SELECT
SELECT
is used in a few ways within Materialize. You can use it to:
- Query materialized views and materialized sources, e.g.
SELECT * FROM some_view;
- Describe a view you want to materialize. e.g.
CREATE MATERIALIZED VIEW some_view AS SELECT...
- Describe a view without materializing it, e.g.
CREATE VIEW some_nonmaterialized_view AS...
To better understand the distinction between these uses, you should check out our architecture overview.
You may also find it useful to review TAIL
, a more general form of a SELECT
statement that produces a live stream of updates to a view.
Conceptual framework
The SELECT
statement is the root of a SQL query, and is used both to
interactively query data Materialize manages, and to bind SQL queries to named
views which can be queried later.
When used to interactively query data, your query must depend only on materialized sources and views. There are exceptions, discussed in more detail below. When used to construct views, this restriction is lifted.
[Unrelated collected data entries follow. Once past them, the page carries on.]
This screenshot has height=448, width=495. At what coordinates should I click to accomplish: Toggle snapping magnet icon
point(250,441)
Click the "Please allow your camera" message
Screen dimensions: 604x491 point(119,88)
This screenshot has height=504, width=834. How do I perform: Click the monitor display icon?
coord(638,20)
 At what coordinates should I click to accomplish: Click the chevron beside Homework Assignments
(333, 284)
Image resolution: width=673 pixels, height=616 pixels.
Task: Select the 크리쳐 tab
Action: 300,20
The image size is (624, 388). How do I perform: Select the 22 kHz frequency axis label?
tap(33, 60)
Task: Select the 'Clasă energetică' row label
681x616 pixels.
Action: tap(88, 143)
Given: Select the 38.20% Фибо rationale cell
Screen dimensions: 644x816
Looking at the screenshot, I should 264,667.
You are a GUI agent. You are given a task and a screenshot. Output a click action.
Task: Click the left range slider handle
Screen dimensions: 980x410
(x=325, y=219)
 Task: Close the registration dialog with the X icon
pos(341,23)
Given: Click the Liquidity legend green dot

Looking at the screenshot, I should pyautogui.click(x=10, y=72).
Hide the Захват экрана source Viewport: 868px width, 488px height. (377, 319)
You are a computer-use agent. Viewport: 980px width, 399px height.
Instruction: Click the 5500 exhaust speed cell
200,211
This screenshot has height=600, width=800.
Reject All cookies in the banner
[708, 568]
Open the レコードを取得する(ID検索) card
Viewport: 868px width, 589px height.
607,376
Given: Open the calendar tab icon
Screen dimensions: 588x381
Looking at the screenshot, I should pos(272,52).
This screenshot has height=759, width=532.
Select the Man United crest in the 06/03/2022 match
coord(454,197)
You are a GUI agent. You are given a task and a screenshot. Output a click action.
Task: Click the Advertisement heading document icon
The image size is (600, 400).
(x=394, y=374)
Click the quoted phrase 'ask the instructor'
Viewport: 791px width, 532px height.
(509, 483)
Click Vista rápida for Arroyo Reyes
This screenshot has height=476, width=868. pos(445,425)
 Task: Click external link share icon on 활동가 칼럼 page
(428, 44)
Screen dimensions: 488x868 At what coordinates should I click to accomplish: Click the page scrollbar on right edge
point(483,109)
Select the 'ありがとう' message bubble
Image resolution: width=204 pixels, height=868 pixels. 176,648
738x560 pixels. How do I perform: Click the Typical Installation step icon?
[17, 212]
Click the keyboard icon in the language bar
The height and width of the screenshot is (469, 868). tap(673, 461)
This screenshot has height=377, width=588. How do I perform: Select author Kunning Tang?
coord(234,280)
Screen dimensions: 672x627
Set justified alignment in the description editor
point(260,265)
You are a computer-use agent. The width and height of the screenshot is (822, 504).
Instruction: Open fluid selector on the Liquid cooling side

This is covered in much greater detail in our architecture
overview, but here’s a quick summary of how
Materialize handles SELECT
in different circumstances.
Scenario | SELECT behavior |
---|---|
Creating view | The query description is bound to the name given to it by CREATE VIEW . |
Reading from a materialized source or view | Reads directly from the maintained data. |
Querying materialized sources and views | Constructs a dataflow, which is torn down after returning results to the client. |
Syntax
Field | Use |
---|---|
WITH … AS … | Common table expressions (CTEs) for this query. |
( col_ident… ) | Rename the CTE’s columns to the list of identifiers, both of which must be the same length. |
ALL | Return all rows from query (implied default). |
DISTINCT | Return only distinct values from query. |
DISTINCT ON ( col_ref… ) | Return only the first row with a distinct value for col_ref. New in v0.5.1. |
target_elem | Return identified columns or functions. |
FROM table_ref | The tables you want to read from; note that these can also be other SELECT statements or common table expressions. |
join_expr | A join expression; for more details, see our JOIN documentation. |
WHERE expression | Filter tuples by expression. |
GROUP BY col_ref | Group aggregations by col_ref. |
OPTION ( hint_list ) | Specify one or more query hints. |
HAVING expression | Filter aggregations by expression. |
ORDER BY col_ref… | Order results in either ASC or DESC order (ASC is implied default). |
LIMIT | Limit the number of returned results to expr. |
OFFSET | Skip the first expr number of rows. |
UNION | Records present in select_stmt or another_select_stmt .DISTINCT returns only unique rows from these results (implied default). With ALL specified, each record occurs a number of times equal to the sum of the times it occurs in each input statement. |
INTERSECT | Records present in both select_stmt and another_select_stmt .DISTINCT returns only unique rows from these results (implied default). With ALL specified, each record occurs a number of times equal to the lesser of the times it occurs in each input statement. |
EXCEPT | Records present in select_stmt but not in another_select_stmt .DISTINCT returns only unique rows from these results (implied default). With ALL specified, each record occurs a number of times equal to the times it occurs in select_stmt less the times it occurs in another_select_stmt , or not at all if the former is greater than latter. |
AS OF | If provided, SELECT will report the results at the supplied timestamp, meaning it reflects exactly those input updates at or before this timestamp. See TAIL for discussion of AS OF in that context. |
Details
Because Materialize works very differently from a traditional RDBMS, it’s
important to understand the implications that certain features of SELECT
will
impact your Materialize instances.
Creating materialized views
Creating a materialized view generates a persistent dataflow, which has a
different performance profile from performing a SELECT
in an RDBMS.
A materialized view costs Materialize both CPU and RAM to maintain. Materialize must maintain the results of the query, but often it must also maintain additional intermediate state. To learn more about the costs of materialization, check out our architecture overview.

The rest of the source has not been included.